IME	Result File	Description	Recording Logs
Microsoft	结果文件	微软输入法，关闭动态词频调整、自学习与云服务	原始录入日志 (单字全拼) ✅ 原始录入日志 (双字全拼) 🐌 原始录入日志 (三字全拼) ⏳
Tencent	结果文件	QQ 输入法，关闭云组词、智能推荐、表情包	原始录入日志 (单字全拼) ✅ 原始录入日志 (双字全拼) 🐌 原始录入日志 (三字全拼) ⏳
Google	结果文件	谷歌输入法，使用 WebAPI，无动态词频干扰	原始录入日志 (单字全拼) ✅ 原始录入日志 (双字全拼) ✅ 原始录入日志 (三字全拼) ⏳
Baidu	结果文件	百度输入法，使用 WebAPI，无动态词频干扰目前 WebAPI 可用性骤降，平均仅给出2个候选词，不推荐使用	原始录入日志 (单字全拼) ✅ 原始录入日志 (双字全拼) ✅ 原始录入日志 (三字全拼) ⏳
~~Sogou~~	-	搜狗输入法，无法阻止动态词频调整

IME 记录耗时

typist 方法为键盘模拟输入，所以时间消耗较大，给出平均耗时作为参考：
- 单字全拼，top-80 候选时，全序列：424it [11:09:56, 94.80s/it]
- 双字全拼，top-16 候选时，单序列：424it [4:46:17, 40.51s/it] x 424 times
- 三字全拼，top-8 候选时，单序列：424it [4:46:17, 40.51s/it] x (424 x 424) times
当具有较为准确的 OCR 方法可用时，耗时约为：
- 单字全拼，top-80 候选时，全序列 23s/it
- 单字全拼，top-40 候选时，全序列 14s/it
- 本 repo 中使用 PaddleHub-OCR 进行测试。
使用 IME WebAPI 的情况下，通常与该 API 的 QPS 及连通效率有关：
- Google WebAPI：156632it [16:19:47, 2.66it/s]
- Baidu WebAPI：179776it [10:03:28, 4.97it/s]

Setup - Typist

效率较低，但准确性可以保障的方案，可用于允许 禁用动态词频 的输入法

# RPA requirements
pyautogui
pywin32>=220
olefile>=0.46
pillow>=9.2.0
PyUserInput>=0.1.11

关于 win32gui 找不到指定的模块 问题

# 去找环境的 scripts 目录
# cd D:\Anaconda\Scripts
python pywin32_postinstall.py -install

Setup - API

效率与网络连通性以及API的QPS强相关，当然最重要的是该 IME 支持 WebAPI

# API requirements
requests

Setup - OCR

效率较高、泛用性广但准确性无法保证的方案
效率高：OCR 记录一个输入序列（例如 chendian）的 80 个候选仅需 24 秒，而
泛用性广：例如搜狗输入法中没有禁用动态词频的功能，你的每次选词都会影响后续输入顺序，此时就不适合使用 typist 方法。
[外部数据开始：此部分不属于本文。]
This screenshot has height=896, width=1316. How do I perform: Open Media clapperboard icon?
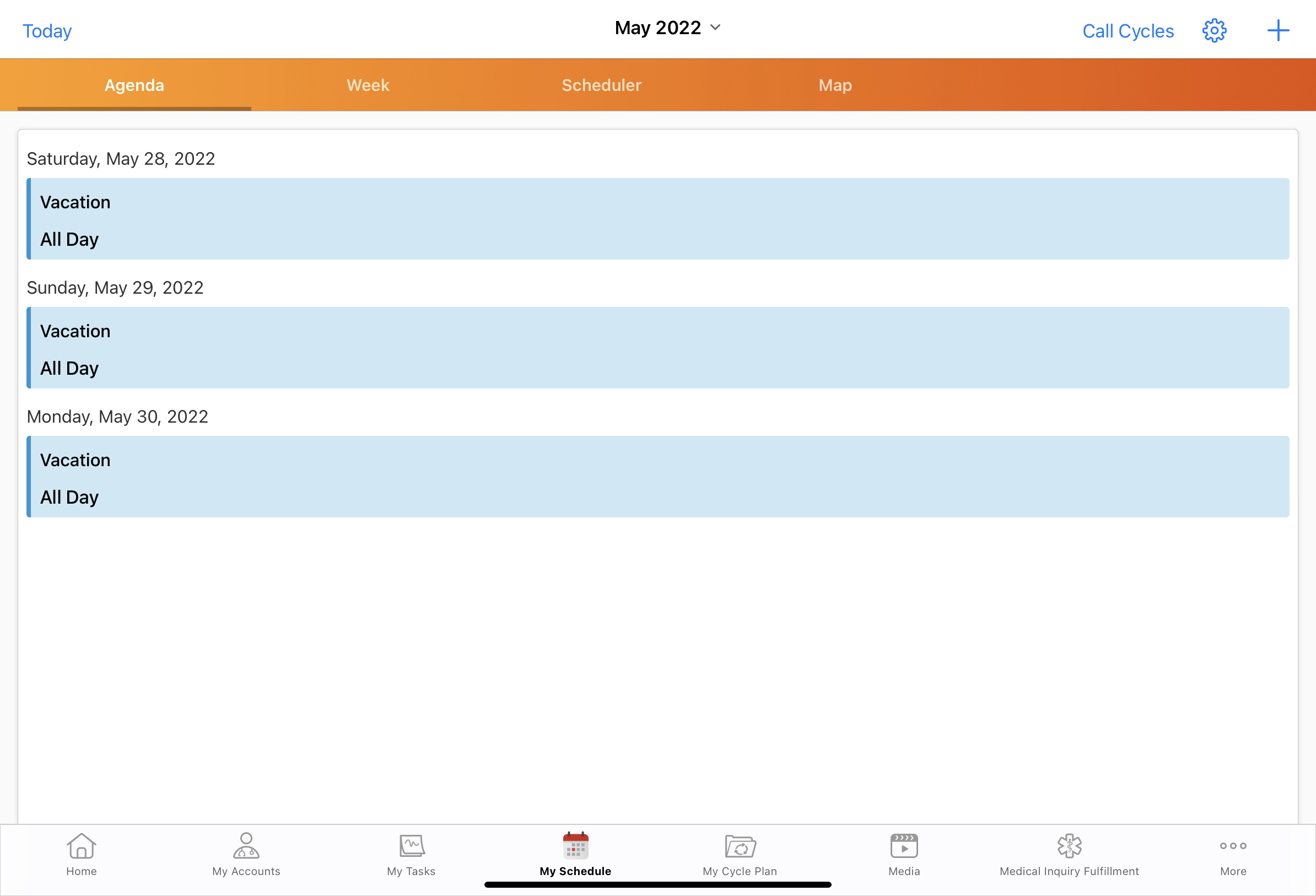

而大多数拼音输入法又不提供可公开调用的 WebAPI，此时 OCR 也许是一个不错的选择。
缺点为 OCR 准确性难以保证：OCR 会有一种 倾向于预测常见字 的特性，所以对于罕见字的录入会难以预测正确。

conda 环境

# 在命令行输入以下命令，创建名为 `paddle_env` 的环境
# 此处为加速下载，使用清华源
conda create --name paddle_env python=3.8 --channel https://mirrors.tuna.tsinghua.edu.cn/anaconda/pkgs/free/
# source D:/Anaconda/Scripts/activate paddle_env

安装 paddlepaddle

# pip
pip install paddlepaddle -i https://mirror.baidu.com/pypi/simple

安装 PaddleOCR

# Shapely 直接 pip 可能装不好，repo 里也准备了 whl 用于安装
pip install ./dist/Shapely-1.8.2-cp38-cp38-win_amd64.whl 
pip install "paddleocr>=2.0.1"

可能会出现没有 14.0 以上 C++ 构建工具环境的问题，去网站下载个

error: Microsoft Visual C++ 14.0 or greater is required. 
Get it with "Microsoft C++ Build Tools": https://visualstudio.microsoft.com/visual-cpp-build-tools/

PaddleOCR 老出问题，转而安装 PaddleHub 用 PaddleHub 装载 ICDAR2015 数据集训练出来的 Differentiable Binarization+CRNN OCR 模型：

pip install paddlehub -i https://mirror.baidu.com/pypi/simple
# hub install chinese_ocr_db_crnn_server==1.1.3
# 跟我一样 hub 指令无效的，可以直接调用 src/paddle_hub.py 自动下载模型文件。